TASK GOAL — Using the records below, write out again exactly the lines that begin at the line containing "This screenshot has width=1200, height=800." and end at the line containing "You are a computer-use", and no other lines.

(Data excerpts)
——

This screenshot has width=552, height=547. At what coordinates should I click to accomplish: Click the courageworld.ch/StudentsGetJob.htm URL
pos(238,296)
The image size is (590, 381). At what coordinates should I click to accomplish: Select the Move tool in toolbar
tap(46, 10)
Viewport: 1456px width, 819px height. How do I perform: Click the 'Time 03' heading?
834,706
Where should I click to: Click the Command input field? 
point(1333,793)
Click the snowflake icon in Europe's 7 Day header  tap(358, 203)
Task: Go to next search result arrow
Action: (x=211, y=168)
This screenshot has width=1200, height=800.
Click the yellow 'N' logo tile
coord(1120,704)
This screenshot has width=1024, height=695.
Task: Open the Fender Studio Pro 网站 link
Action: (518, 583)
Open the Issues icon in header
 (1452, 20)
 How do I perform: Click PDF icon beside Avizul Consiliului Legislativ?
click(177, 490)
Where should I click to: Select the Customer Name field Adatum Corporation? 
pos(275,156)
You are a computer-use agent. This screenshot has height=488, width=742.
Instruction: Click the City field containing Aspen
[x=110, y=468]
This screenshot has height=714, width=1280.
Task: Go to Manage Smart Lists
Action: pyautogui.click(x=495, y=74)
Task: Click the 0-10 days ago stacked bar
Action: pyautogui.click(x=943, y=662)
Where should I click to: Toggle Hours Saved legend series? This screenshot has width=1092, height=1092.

——

RESPONSE AREA —
This screenshot has width=1200, height=800.
Click the yellow 'N' logo tile
coord(1120,704)
This screenshot has width=1024, height=695.
Task: Open the Fender Studio Pro 网站 link
Action: (518, 583)
Open the Issues icon in header
 (1452, 20)
 How do I perform: Click PDF icon beside Avizul Consiliului Legislativ?
click(177, 490)
Where should I click to: Select the Customer Name field Adatum Corporation? 
pos(275,156)
You are a computer-use agent. This screenshot has height=488, width=742.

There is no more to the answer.